START Dataset excerpts

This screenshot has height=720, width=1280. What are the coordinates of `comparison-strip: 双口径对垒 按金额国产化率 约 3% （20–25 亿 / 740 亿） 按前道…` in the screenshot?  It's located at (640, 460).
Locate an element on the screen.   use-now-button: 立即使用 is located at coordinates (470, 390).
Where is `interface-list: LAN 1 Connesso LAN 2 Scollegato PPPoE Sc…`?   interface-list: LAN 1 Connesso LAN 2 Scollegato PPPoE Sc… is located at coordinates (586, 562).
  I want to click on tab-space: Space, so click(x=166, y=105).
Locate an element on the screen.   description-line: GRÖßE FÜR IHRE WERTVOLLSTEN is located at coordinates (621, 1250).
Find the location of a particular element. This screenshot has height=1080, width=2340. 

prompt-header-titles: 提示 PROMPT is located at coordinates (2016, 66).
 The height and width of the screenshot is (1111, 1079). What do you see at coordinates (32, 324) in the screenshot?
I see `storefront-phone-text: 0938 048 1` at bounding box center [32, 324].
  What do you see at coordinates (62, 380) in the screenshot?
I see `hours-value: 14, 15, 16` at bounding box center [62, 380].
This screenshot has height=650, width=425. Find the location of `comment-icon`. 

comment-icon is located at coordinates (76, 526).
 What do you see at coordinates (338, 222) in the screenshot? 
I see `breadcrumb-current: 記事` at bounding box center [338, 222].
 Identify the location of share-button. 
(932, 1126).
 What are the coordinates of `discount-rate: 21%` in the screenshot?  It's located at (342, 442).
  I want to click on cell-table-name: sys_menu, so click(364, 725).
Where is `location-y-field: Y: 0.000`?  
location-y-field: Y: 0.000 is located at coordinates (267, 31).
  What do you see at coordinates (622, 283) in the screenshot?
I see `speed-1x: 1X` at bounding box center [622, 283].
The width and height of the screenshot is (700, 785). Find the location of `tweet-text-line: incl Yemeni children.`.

END Dataset excerpts

Exercise prompt:
Quote every one of the records above word for word, keeping each line unchanged.

Result:
This screenshot has height=720, width=1280. What are the coordinates of `comparison-strip: 双口径对垒 按金额国产化率 约 3% （20–25 亿 / 740 亿） 按前道…` in the screenshot?  It's located at (640, 460).
Locate an element on the screen.   use-now-button: 立即使用 is located at coordinates (470, 390).
Where is `interface-list: LAN 1 Connesso LAN 2 Scollegato PPPoE Sc…`?   interface-list: LAN 1 Connesso LAN 2 Scollegato PPPoE Sc… is located at coordinates (586, 562).
  I want to click on tab-space: Space, so click(x=166, y=105).
Locate an element on the screen.   description-line: GRÖßE FÜR IHRE WERTVOLLSTEN is located at coordinates (621, 1250).
Find the location of a particular element. This screenshot has height=1080, width=2340. 

prompt-header-titles: 提示 PROMPT is located at coordinates (2016, 66).
 The height and width of the screenshot is (1111, 1079). What do you see at coordinates (32, 324) in the screenshot?
I see `storefront-phone-text: 0938 048 1` at bounding box center [32, 324].
  What do you see at coordinates (62, 380) in the screenshot?
I see `hours-value: 14, 15, 16` at bounding box center [62, 380].
This screenshot has height=650, width=425. Find the location of `comment-icon`. 

comment-icon is located at coordinates (76, 526).
 What do you see at coordinates (338, 222) in the screenshot? 
I see `breadcrumb-current: 記事` at bounding box center [338, 222].
 Identify the location of share-button. 
(932, 1126).
 What are the coordinates of `discount-rate: 21%` in the screenshot?  It's located at (342, 442).
  I want to click on cell-table-name: sys_menu, so click(364, 725).
Where is `location-y-field: Y: 0.000`?  
location-y-field: Y: 0.000 is located at coordinates (267, 31).
  What do you see at coordinates (622, 283) in the screenshot?
I see `speed-1x: 1X` at bounding box center [622, 283].
The width and height of the screenshot is (700, 785). Find the location of `tweet-text-line: incl Yemeni children.`.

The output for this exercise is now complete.